* Your task:
Go through the listing below and return each line that includes "item".

━━━ Exercise data ━━━

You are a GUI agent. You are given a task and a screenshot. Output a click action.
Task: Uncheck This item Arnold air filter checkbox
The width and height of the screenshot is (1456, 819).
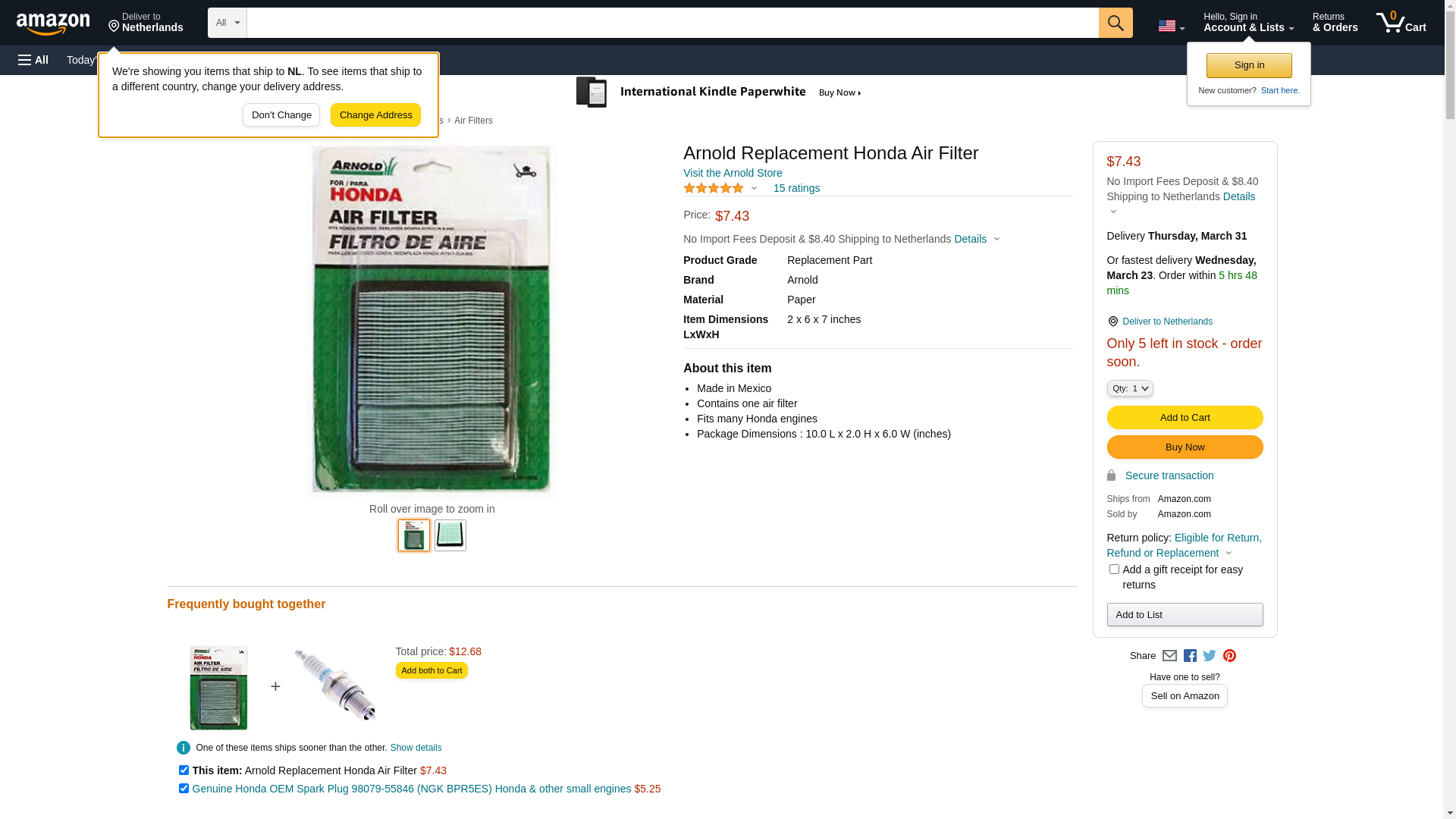coord(184,770)
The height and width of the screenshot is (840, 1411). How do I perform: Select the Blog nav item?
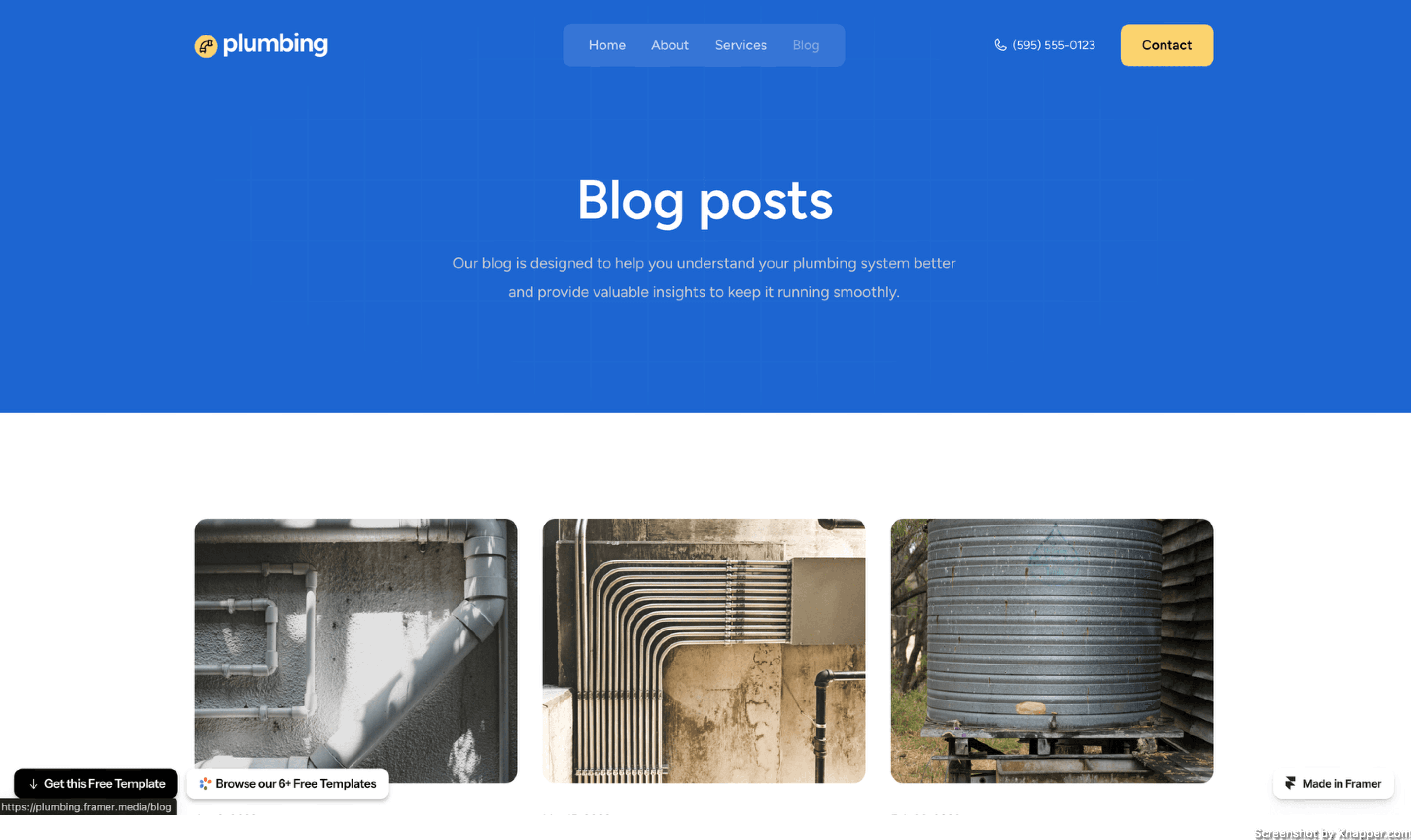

━━━

* Written solution:
Task: Uncheck This item Arnold air filter checkbox
The height and width of the screenshot is (840, 1411). How do I perform: Select the Blog nav item?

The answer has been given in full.